Figure 4: Enzyme commission classes and subclasses distribution of T. solium ES proteins.
Figure 4

(A) EC classes for ES and non-ES proteins, (B) EC hydrolase subclasses for ES proteins, (C) EC transferase subclasses for ES proteins and (D) oxidoreductase subclasses for ES proteins.

Analysis of protein domains and motifs

The annotation of ES proteins using InterProScan45,46 resulted in 491 protein families and domains. The most represented InterPro domains are shown in Table 2. The three most represented protein domains were the Immunoglobulin-like fold, CAP domain and fibronectin type III. Interestingly, the Immunoglobulin-like domains are involved in a variety of functions, including cell-cell recognition, cell-surface receptors, muscle structure and the immune system. The Taeniidae antigen was also overrepresented (ranking 14).

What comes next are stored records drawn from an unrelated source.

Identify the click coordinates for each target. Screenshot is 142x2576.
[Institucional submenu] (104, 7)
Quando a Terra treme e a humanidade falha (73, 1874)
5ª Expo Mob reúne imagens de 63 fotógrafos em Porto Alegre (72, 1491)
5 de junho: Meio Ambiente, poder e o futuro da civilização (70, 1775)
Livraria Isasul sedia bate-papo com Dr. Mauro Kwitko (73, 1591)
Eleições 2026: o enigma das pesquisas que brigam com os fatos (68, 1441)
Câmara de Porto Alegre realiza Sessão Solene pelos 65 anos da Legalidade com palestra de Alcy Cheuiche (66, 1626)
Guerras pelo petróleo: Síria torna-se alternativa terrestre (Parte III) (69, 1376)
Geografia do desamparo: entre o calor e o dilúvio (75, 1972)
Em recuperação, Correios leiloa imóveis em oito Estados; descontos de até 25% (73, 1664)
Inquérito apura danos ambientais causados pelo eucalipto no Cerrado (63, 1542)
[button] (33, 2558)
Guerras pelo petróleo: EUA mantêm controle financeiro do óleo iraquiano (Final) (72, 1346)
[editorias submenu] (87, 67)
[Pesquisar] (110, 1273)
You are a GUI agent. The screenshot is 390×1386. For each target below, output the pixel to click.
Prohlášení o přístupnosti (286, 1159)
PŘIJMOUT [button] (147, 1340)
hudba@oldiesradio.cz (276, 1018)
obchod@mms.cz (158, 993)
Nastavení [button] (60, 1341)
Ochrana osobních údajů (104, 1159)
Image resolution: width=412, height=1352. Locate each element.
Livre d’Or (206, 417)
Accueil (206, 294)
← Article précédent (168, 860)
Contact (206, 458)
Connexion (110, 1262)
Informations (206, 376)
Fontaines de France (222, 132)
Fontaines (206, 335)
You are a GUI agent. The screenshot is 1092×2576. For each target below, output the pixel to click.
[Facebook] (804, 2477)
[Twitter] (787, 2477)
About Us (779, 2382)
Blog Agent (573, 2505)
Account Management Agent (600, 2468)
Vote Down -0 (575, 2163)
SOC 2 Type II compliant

Table 2: Top 15 most represented protein domains in T. solium secretome

Functional analyses of the specific T. solium secretome

We compared the 838 ES proteins against the genomes of E. multilocularis (Family: Taeniidae) and H. microstome (Family: Hymenolepididae) to discard the ES proteins with homologues in both genomes. These two species are the closest evolutionary related genomes to the T. solium genome that are sequenced to date26. From these analyses, we retrieved 121 ES proteins without homologues in both genomes (threshold e-value of 1 E−3). These 121 ES proteins also were BLASTed against all the non-redundant (nr) proteins of NCBI and we did not find any related protein homologue (threshold e-value of 1 E−3). Thus, these 121 proteins constitute the specific secretome of the T. solium genome and can be used as specific targets for T. solium infections. After mapping the set of 121 ES proteins to the InterPro and KEGG databases, we did not obtain protein sequences with functional annotations. Nonetheless, we annotated 39 sequences with 83 different GO terms using Argot2. However, the GO term enrichment analysis of these 39 sequences does not show statistically significant results as compared with GO distributions for all genome of Taenia solium. In an effort to obtain more functional information for this set of ES proteins, we subjected the 121 sequences to a fold recognition analysis using the Phyre2 algorithm47. Phyre2 algorithm was recently used as an alternative approach for functional annotation of novel protein sequences. In this regard, if the predicted structure for query protein is confident, the template protein functions can be tentatively assigned to the query protein. The confidence score of Phyre2 was established to 55% as the minimum cut-off value and the proteins with confidence scores equal to or higher than this cut-off value are shown in Table 3. The protein 08062.0.1 has a high structural similarity with the UPLC1 protein. Interestingly, the UPLC1 protein is an important regulator in cancer cell migration/invasion and in actin-based cytoskeletal remodeling48.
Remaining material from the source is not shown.